Market Structure: Commercializing year‑round AI-driven vertical/greenhouse berries benefits greenhouse operators, LED/automation suppliers and nutrient/fertigation tech vendors while pressuring importers and cold‑chain freight margins. Canada imports ~$1.8bn in berries (≈80% of supply); if domestic penetration rises 10–30% over 3–5 years that implies $180–540M of displaced imports and upward margin pressure for efficient domestic producers. Cross‑asset impacts are muted but favor equipment and tech equities, raise operational electricity exposure (power utilities), and slightly reduce refrigerated‑container demand and short‑term FX outflows for imports. Risk Assessment: Key tail risks are electricity price spikes, failure to scale biologically (disease/pathogens), and under‑performance of ML models — each can turn attractive prototypes into cash‑burning farms. Immediate effect is neutral; short term (6–18 months) hinges on pilot yield and cost per kg metrics; long term (3–7 years) outcome depends on CAPEX/energy curves and regulatory/food‑safety approvals. Hidden dependencies include local carbon pricing, municipal zoning limits, and skilled labour for controlled‑environment ops; catalysts include published pilot yields (target break‑even cost <CA$4–6/kg for strawberries) and the Weston prize results (2028). Trade Implications: Favor suppliers of scaleable hardware and software (LED, controls, fertigation, automation) over high‑burn pure‑play growers. Tactical ideas: accumulate diversified exposure to established suppliers with 12–24 month horizons, buy option exposure to reduce capital outlay, and use pair trades to express quality/scale over speculative vertical‑farmers.

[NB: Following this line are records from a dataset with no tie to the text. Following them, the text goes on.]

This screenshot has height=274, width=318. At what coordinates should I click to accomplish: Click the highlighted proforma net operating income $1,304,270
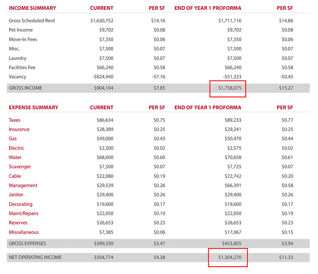click(x=228, y=257)
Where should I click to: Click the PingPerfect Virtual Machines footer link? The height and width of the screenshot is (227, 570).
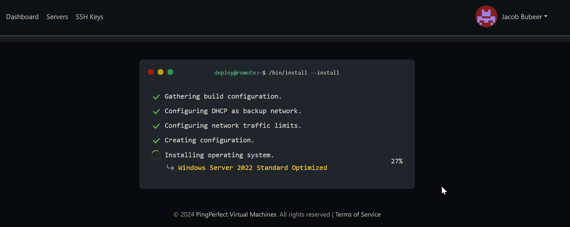click(x=236, y=215)
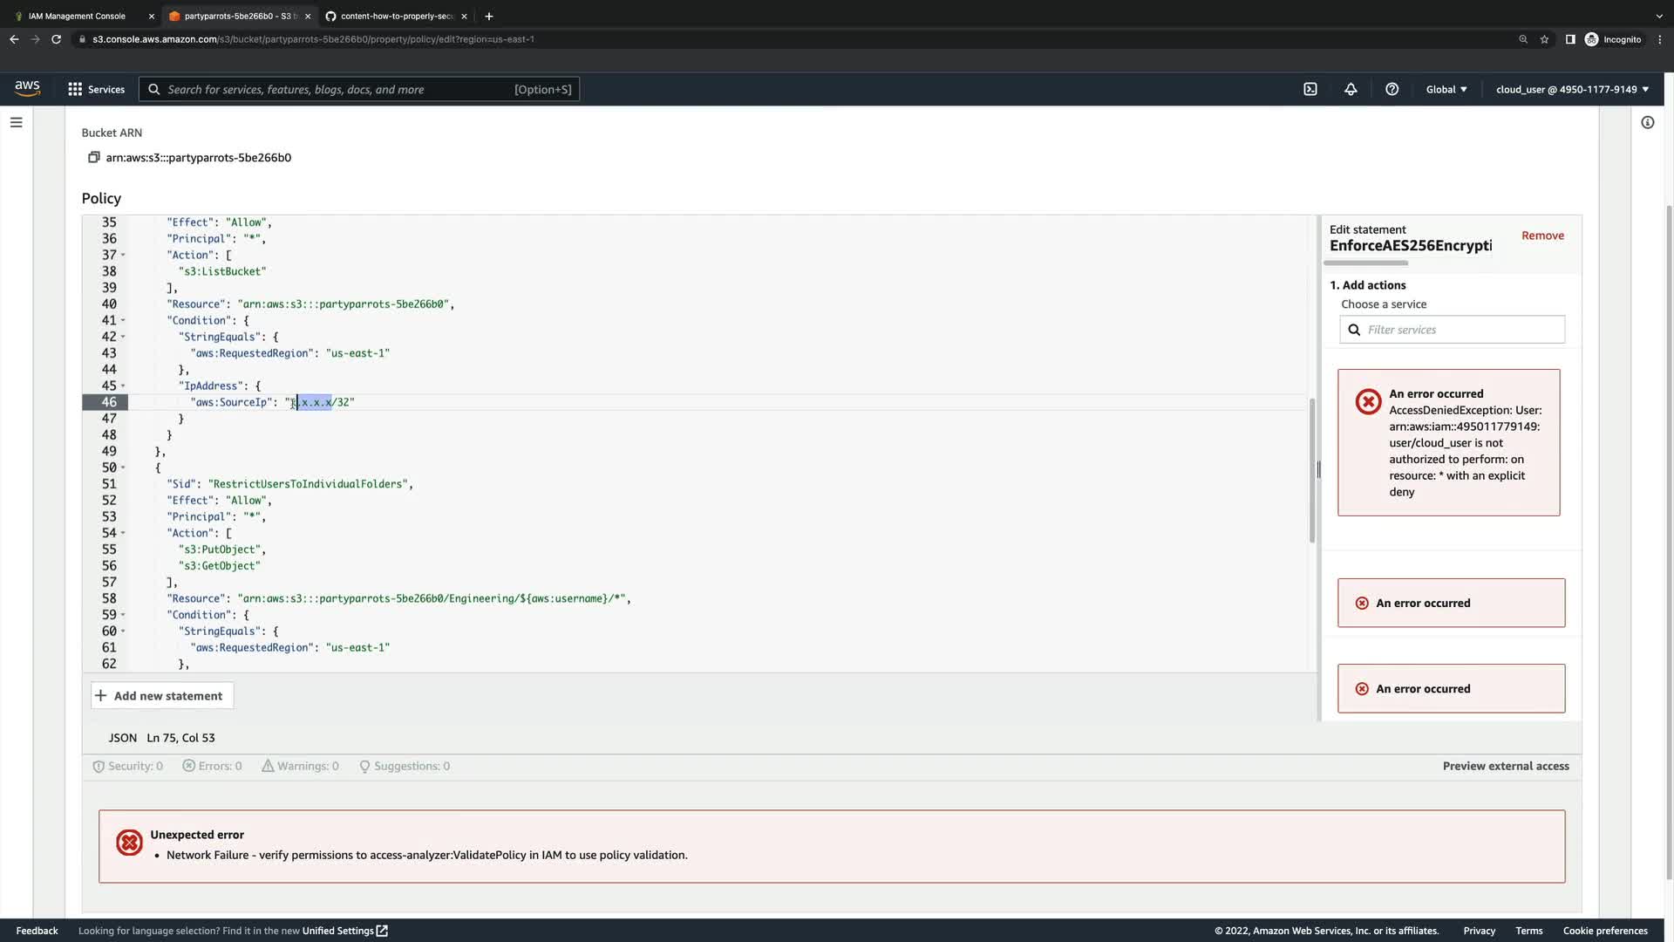
Task: Click the help question mark icon
Action: (x=1392, y=89)
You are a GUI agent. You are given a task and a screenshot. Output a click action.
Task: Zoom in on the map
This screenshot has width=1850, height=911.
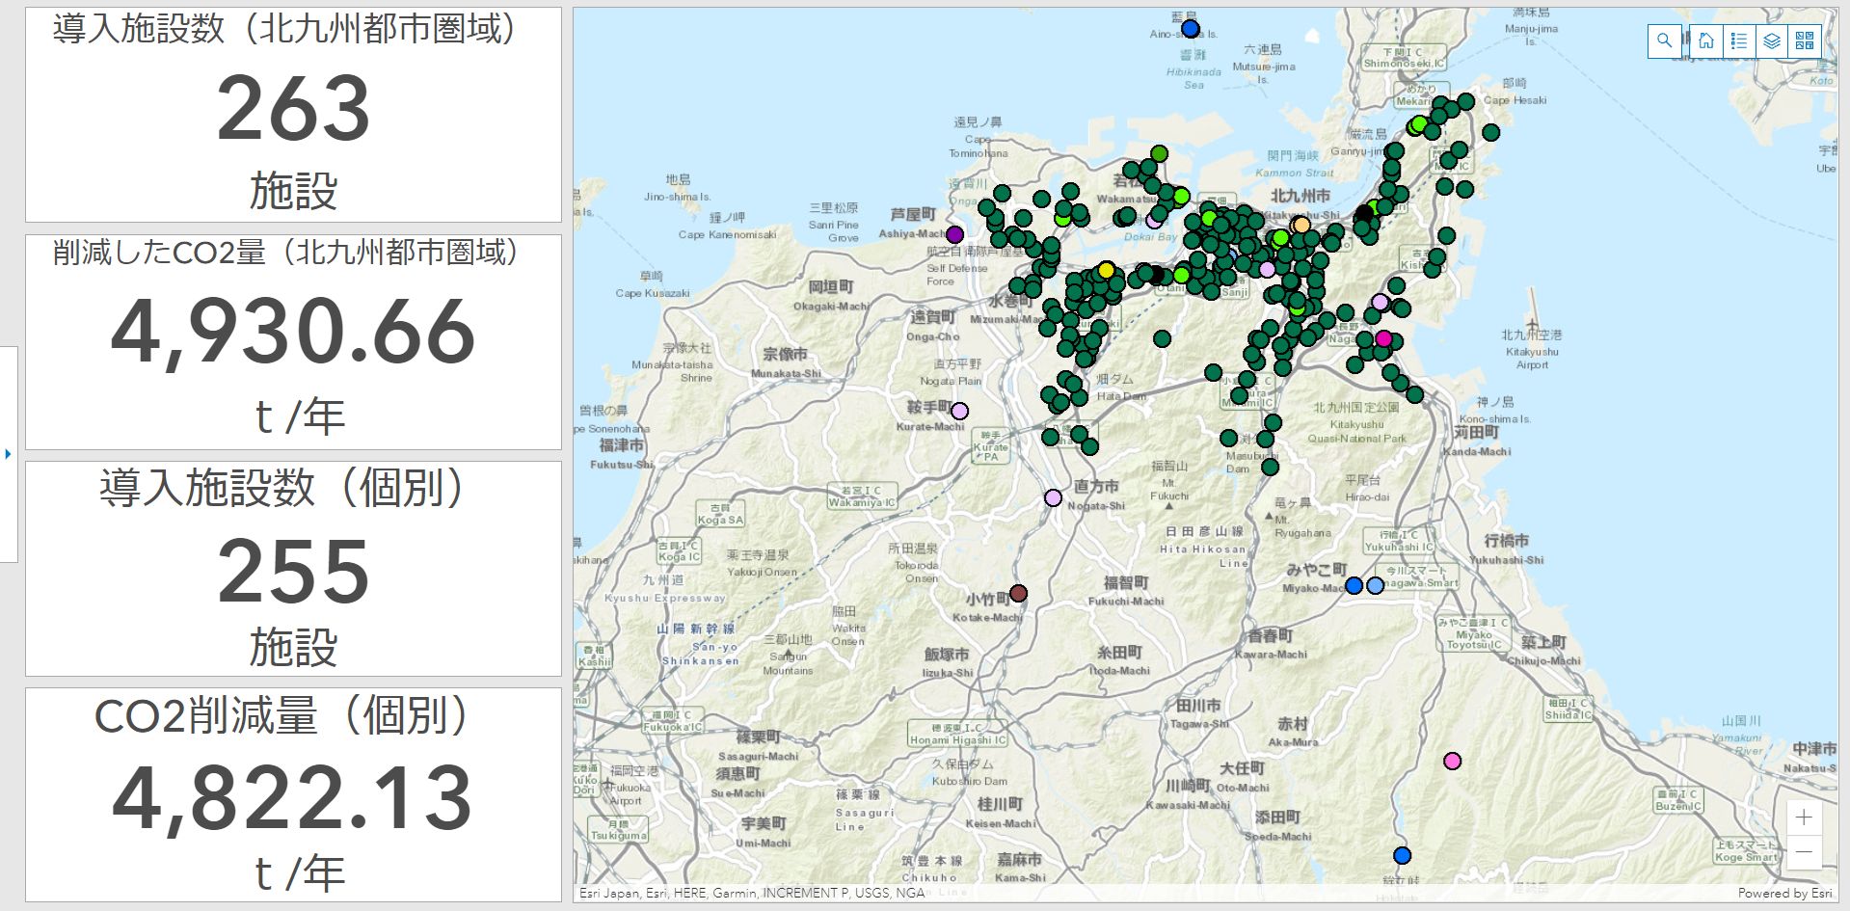[x=1804, y=817]
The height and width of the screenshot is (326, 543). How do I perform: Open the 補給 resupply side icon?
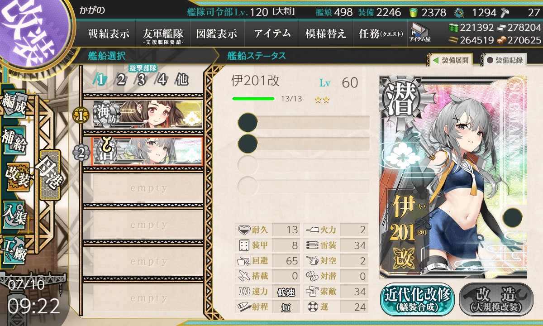click(x=13, y=141)
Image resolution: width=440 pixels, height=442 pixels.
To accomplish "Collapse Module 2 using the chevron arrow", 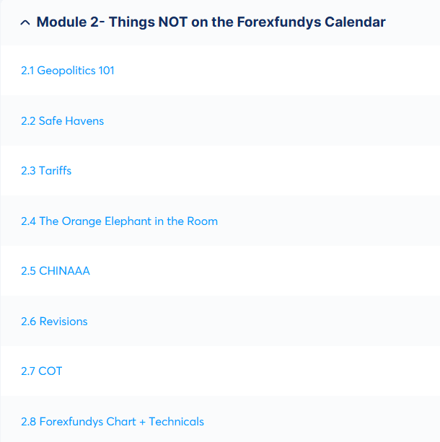I will (x=26, y=22).
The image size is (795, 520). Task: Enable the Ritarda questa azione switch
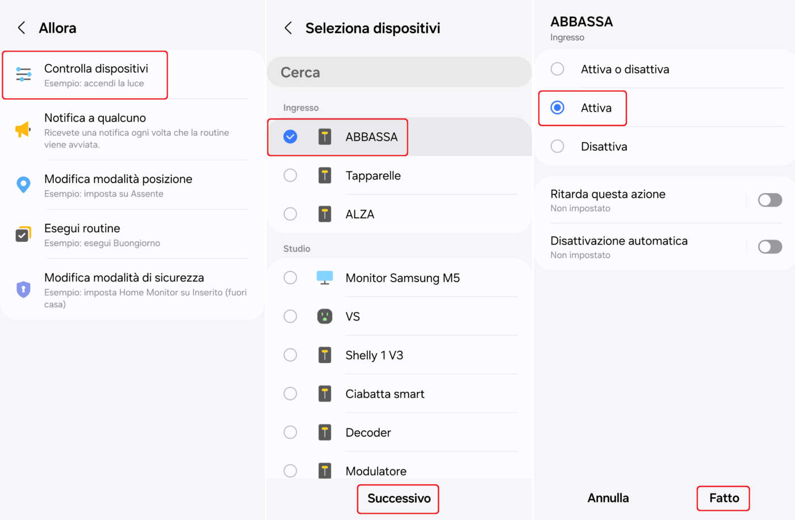[770, 200]
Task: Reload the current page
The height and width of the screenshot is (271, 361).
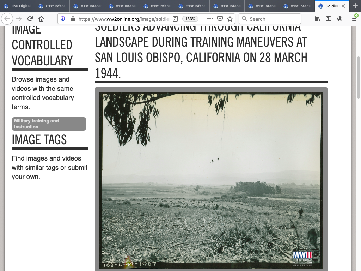Action: (x=30, y=19)
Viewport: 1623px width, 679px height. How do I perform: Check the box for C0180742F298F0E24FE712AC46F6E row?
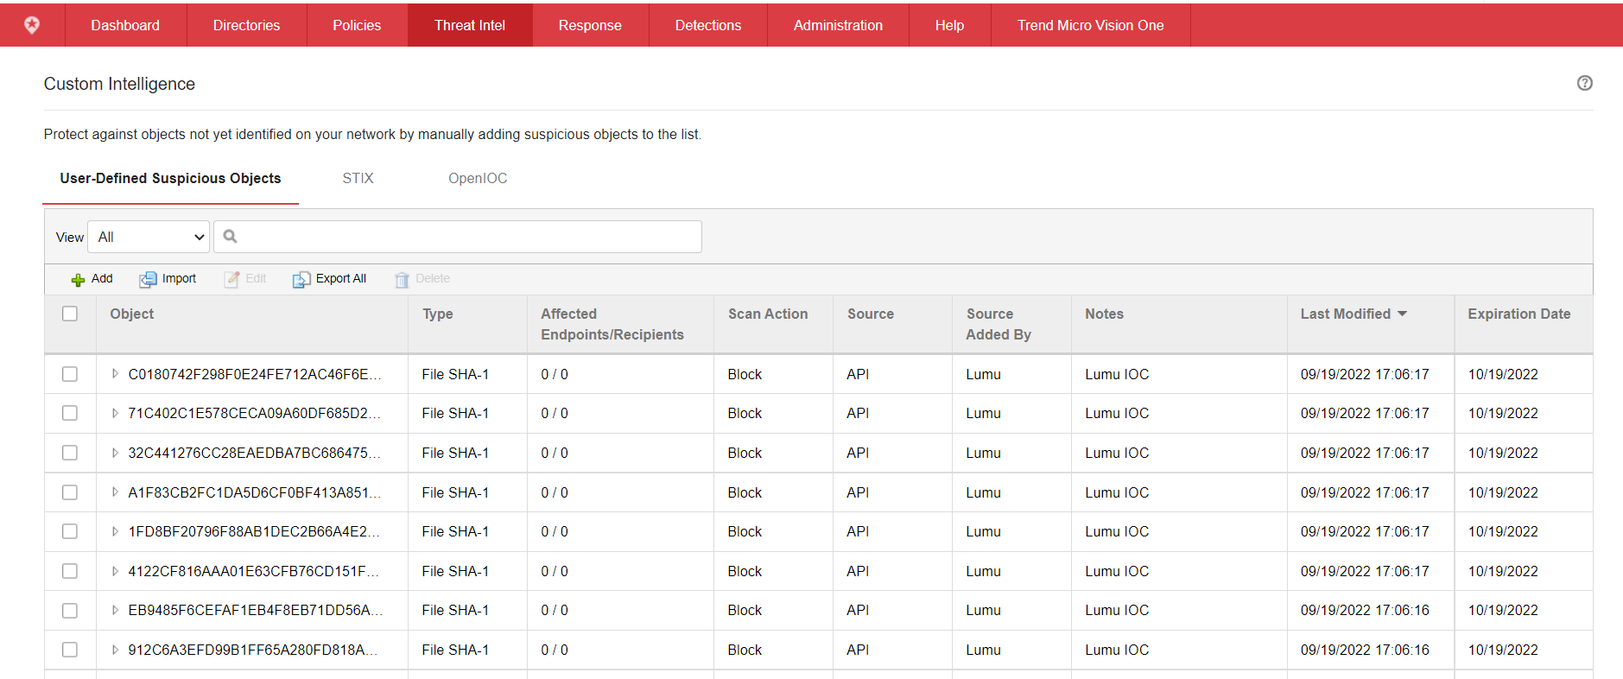coord(70,374)
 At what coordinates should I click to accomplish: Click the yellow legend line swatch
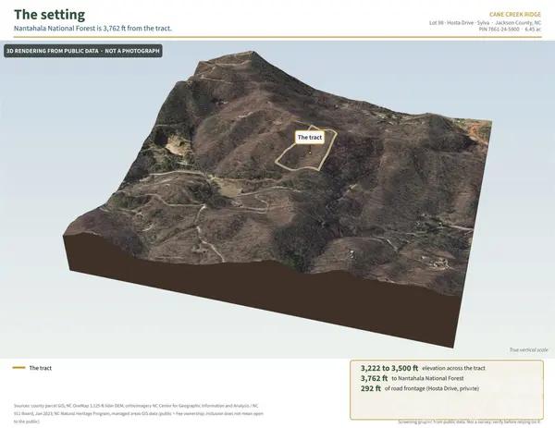pos(19,368)
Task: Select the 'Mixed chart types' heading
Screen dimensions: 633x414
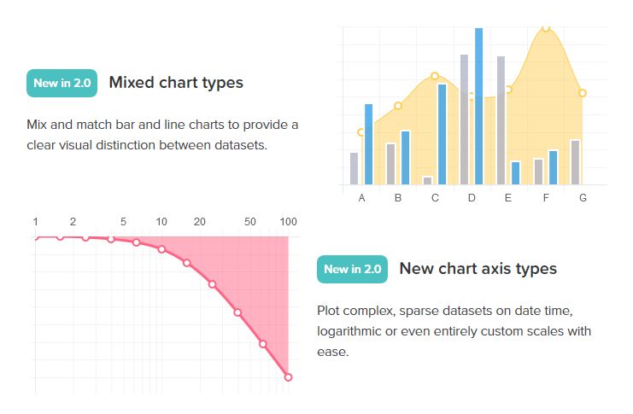Action: coord(176,83)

Entry should be phased, using pilot updates and energy‑price dips as buys; exit on proof of sustainable unit economics or on miss of break‑even thresholds. Contrarian Angle: The market may overestimate speed of import substitution — Dutch greenhouse history shows high CAPEX and energy dependency can stall scale; winners will be large, vertically integrated operators, not every agtech startup. Watch for downward price pressure on spot berries if local supply ramps before retail demand expands, which could compress margins and cause consolidation — favor balance sheets and free‑cash‑flow positive names over narrative plays.